馬と鹿と野と郎

「世人は欺かれることを欲す」(ペトロニウス)

どういう人が憲兵になったのか。

 憲兵についての研究書は読んでないが、私が持っている本の中では、朝日新聞山形支局「ある憲兵の記録」がある。これは旧満州国の元関東軍憲兵だったT氏の話を、新聞記者がまとめたもので、憲兵特高警察に捕まった人の話は時々聞くけれども、「捕まえていた側」の証言は珍しい気がする。

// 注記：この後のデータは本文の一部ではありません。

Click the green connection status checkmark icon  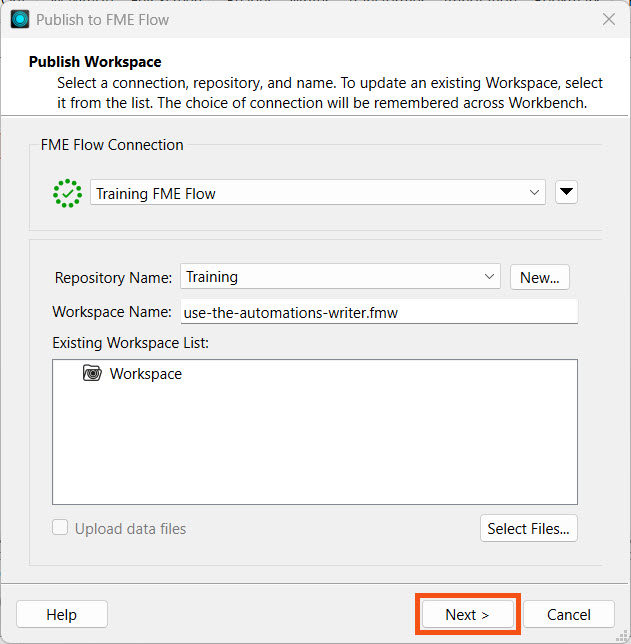point(67,194)
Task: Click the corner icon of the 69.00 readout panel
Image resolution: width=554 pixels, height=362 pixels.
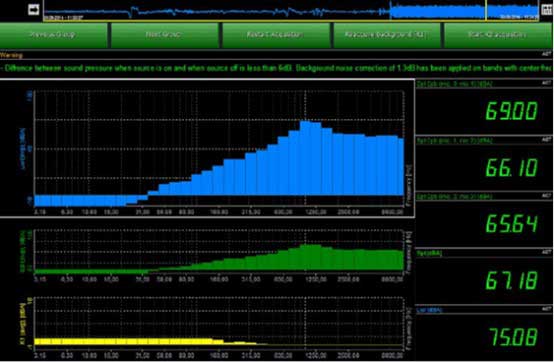Action: tap(546, 83)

 どういう人が憲兵になったのだろうか。憲兵の仕事が面白そうだとか、使命感に燃えるというよりも、「後方勤務だから戦場で命を落とす危険が少ない」という計算ではないか、とT氏は想像している(朝日文庫版、70~71ページ)。
 73~76ページには、憲兵の仕事について簡単な解説が載っている。81~87ページをはじめ、T氏自身も加担することになった拷問の描写は、迫真性に富む。

 (同書では元憲兵の本名が出てくるが、本多勝一氏が支持する見解のように、彼らは間違った軍国主義教育の犠牲者でもあるので、イニシャルにしておく。戦後、T氏は撫順戦犯管理所で認罪教育を受けていたので、「ああ、洗脳されたのか」という“例の反応”がありそうだ。
 旧日本軍の場合、戦後には元兵士でつくる戦友会などが地域の相互扶助組織として機能する一方、「戦場での加害行為を語ってはいけない」という同調圧力をかけ続けた。中国帰還者連絡会は、そういった圧力がない例外的な団体になったが、それらの証言をも否定すれば、そりゃあ「証拠はない。白」になるだろう。なんでも。)